Le chef de file du PCF aux élections européennes, Ian Brossat, juge qu’« il semble qu’il y ait un mot tabou dans notre pays : le mot ‘salaires’… Assez fou qu’on puisse disserter sur le pouvoir d’achat sans en dire un mot. »
Julien Bayou, porte-parole d’Europe Ecologie-Les Verts, pointe une « inaction coupable », avec « 48 000 morts par an dus à la pollution, mais, plutôt que d’agir aujourd’hui, Macron va relancer trois mois de concertation, un Haut Conseil… Dix ans après le Grenelle de l’environnement, cinq ans après la conférence environnementale ».
Corinne Lepage, ex-ministre de l’environnement, juge, elle, « bien décevant » un « « discours (…) sur le mix énergétique et qui sonne vieux monde avec les arguments éculés sur les bienfaits du nucléaire ».

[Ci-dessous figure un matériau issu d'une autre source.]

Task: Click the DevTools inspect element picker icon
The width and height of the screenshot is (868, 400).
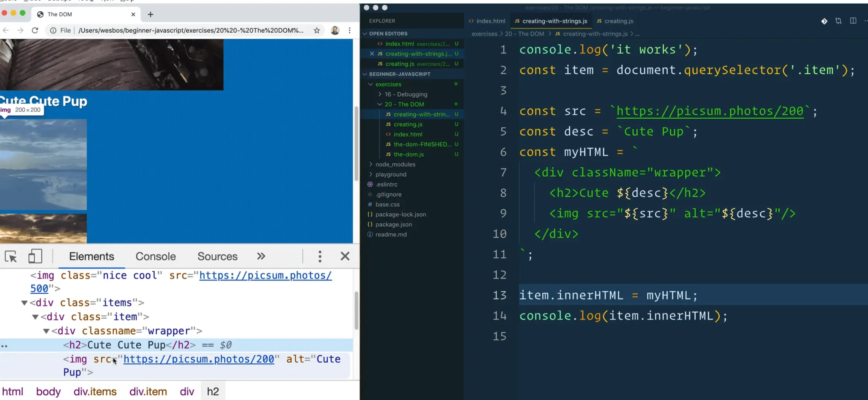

Les centristes sont mitigés : « Je suis heureux d’entendre un discours du président qui ne stigmatise plus les manifestants, [mais] je crains qu’on ne réponde pas à toutes celles et tous ceux qu’on rencontre au coin d’un carrefour, d’un rond-point », a déclaré leur président, Hervé Morin.
Jean-Christophe Lagarde, président de l’Union des démocrates et indépendants (UDI), estime que, sur le prix des carburants, le chef de l’Etat « essaye de faire un geste pour reculer sans en avoir l’air » avec une TIPP flottante.
Le patron des députés La République en marche (LRM), Gilles Le Gendre, a affirmé que son groupe était prêt à répondre « avec enthousiasme » à l’appel à une « grande concertation de terrain » autour du mouvement des « gilets jaunes ». Mais Emmanuel Macron en a déçu certains au sein de sa majorité. « J’aurais aimé des annonces, claires, supplémentaires pour aider les Français dans cette transition énergétique. […] Il y a une certaine déception aujourd’hui », a souligné sur BFMTV le député LRM Matthieu Orphelin.